Une source proche du dossier

Lors des deux précédentes séances, les représentants de la société Aéroports de Paris (ADP), qui possède un peu plus de 25% du capital de Liege Airport, auraient refusé d’approuver le point. Pour quelle raison? Sans que personne ne veuille s’exprimer "on the record" à ce sujet, on nous affirme, dans les milieux gravitant autour de l’infrastructure aéroportuaire, que l’actionnaire français exercerait sa minorité de blocage au profit du groupe américain Fedex.

Lobbying

Cela peut paraître surprenant car, a priori, aucun lien de capital ou d’intérêt ne lie ADP au géant de la livraison de colis américain. L’hypothèse formulée dans les mêmes cénacles est que Fedex dispose d’un hub important à Paris et qu’il pourrait, grâce à cela, exercer du lobbying auprès de ses partenaires parisiens avec un certain succès. Contacté, Fedex n’a pas souhaité répondre à nos questions. "No comment" aussi à Liege Airport et à la Région wallonne. ADP, quant à elle, n’a pas répondu aux sollicitations de l’agence Belga.

©BELGA

S’il est vrai que l’actionnaire français de Liege Airport roule pour Fedex, on ne voit pas bien ce qui pourrait le faire changer de position ce jeudi. Pourtant, du côté wallon, on se montrait relativement confiant hier. Les autres actionnaires de l’aéroport sont, pour rappel, la Sowaer, avec un peu moins de 25%, et NEB Participations (Nethys, Ethias, Belfius…) pour 50%.

Dans les couloirs de la Sowaer, on n’entend pas dramatiser: "Jusqu’ici, Liege Airport ne disposait pas des terrains pour accueillir Alibaba et son entrepôt. La Sowaer doit leur accorder un droit réel sur ces terrains et c’est pour cela que la décision d’accueillir Alibaba n’a pas pu être prise lors du conseil d’administration de Liege Airport qui s’est tenu la semaine dernière, y dit-on. La Sowaer va donner son feu vert demain (jeudi, NDLR). La décision d’accueillir Alibaba pourra donc être prise formellement demain (ce jeudi) par le conseil de Liege Airport. Si là, cela coince, il y aura alors un vrai problème." Cette source établit donc un lien formel, à bon escient ou non, entre les deux décisions.

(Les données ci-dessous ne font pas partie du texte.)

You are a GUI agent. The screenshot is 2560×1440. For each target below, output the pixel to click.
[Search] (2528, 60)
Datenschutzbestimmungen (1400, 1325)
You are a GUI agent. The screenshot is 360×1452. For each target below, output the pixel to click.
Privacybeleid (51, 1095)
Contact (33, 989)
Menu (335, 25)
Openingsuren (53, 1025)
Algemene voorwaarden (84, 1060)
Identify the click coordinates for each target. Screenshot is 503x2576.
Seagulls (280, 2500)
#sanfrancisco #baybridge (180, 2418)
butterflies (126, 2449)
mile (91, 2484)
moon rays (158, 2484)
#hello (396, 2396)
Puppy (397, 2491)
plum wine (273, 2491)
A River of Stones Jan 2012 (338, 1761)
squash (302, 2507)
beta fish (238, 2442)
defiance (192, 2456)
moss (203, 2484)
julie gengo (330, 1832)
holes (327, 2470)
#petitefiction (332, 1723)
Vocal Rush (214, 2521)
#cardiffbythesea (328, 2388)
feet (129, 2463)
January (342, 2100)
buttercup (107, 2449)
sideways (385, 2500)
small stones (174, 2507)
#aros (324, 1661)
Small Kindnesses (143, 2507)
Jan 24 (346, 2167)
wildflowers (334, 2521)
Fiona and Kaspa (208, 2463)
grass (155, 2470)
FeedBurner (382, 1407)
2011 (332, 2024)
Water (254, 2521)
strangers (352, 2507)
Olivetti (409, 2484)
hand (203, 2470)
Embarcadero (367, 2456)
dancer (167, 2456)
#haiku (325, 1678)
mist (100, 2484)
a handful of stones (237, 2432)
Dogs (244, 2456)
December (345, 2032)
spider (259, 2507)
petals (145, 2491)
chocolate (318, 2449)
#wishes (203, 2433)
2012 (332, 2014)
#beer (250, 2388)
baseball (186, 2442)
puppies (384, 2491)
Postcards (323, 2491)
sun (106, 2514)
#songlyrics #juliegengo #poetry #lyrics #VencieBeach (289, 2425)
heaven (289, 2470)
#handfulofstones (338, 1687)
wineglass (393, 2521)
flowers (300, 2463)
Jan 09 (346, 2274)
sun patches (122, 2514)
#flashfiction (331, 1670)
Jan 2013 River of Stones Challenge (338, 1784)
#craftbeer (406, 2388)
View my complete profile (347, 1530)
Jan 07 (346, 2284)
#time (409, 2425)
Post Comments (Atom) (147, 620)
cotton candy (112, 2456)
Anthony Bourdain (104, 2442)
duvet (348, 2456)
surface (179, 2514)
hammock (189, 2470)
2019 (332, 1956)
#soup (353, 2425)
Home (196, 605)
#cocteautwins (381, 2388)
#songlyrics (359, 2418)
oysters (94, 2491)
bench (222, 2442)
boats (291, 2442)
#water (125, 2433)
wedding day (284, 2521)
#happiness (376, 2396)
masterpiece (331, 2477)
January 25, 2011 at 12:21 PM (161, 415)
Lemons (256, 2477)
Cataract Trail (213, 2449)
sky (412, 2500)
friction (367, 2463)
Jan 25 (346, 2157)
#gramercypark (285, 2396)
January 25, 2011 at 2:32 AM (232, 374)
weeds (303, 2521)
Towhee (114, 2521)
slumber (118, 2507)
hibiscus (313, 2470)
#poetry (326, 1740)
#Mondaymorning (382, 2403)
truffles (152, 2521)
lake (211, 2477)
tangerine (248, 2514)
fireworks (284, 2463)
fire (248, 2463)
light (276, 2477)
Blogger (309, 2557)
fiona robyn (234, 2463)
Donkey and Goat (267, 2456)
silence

Reste la grande question: qu’est-ce que Fedex aurait à perdre dans cette aventure? Le repreneur de TNT Express jouissait jusqu’ici d’une quasi-exclusivité de fait sur la logistique et les colis au départ de l’aéroport liégeois. Celle-ci sera mise à mal par l’arrivée du groupe chinois qui a pour habitude de drainer, dans son sillage, sa filiale logistique Cainiao. Ce serait, selon d’aucuns, la raison pour laquelle il tenterait ce jeudi de mettre des bâtons dans les roues de ceux qui poussent le projet. Il est aussi question d’un investissement que le groupe américain voudrait réaliser au nord de l’aéroport, dans la zone justement prévue pour héberger les Chinois. Les deux projets risqueraient de se heurter de front.

Une affaire DHL bis?

D’autres craignent que Fedex ne brandisse carrément la menace de plier bagages. Un risque à ne pas prendre à la légère et que les Belges connaissent bien: allusion à l’affaire DHL qui avait secoué, naguère, l’aéroport de Bruxelles-National quand le groupe allemand avait fait jouer la concurrence entre le site de notre capitale et Leipzig. On sait ce qu’il en est finalement advenu…

©REUTERS

Fedex vient toutefois de donner lui-même, involontairement, un argument contre cette éventualité. Il a en effet déclaré ces derniers jours que les blocages des routes et des stations-service effectués par le mouvement des gilets jaunes lui coûtaient quelque 2,5 millions d’euros par jour. Autrement dit, sa position à Liège est bien rentable.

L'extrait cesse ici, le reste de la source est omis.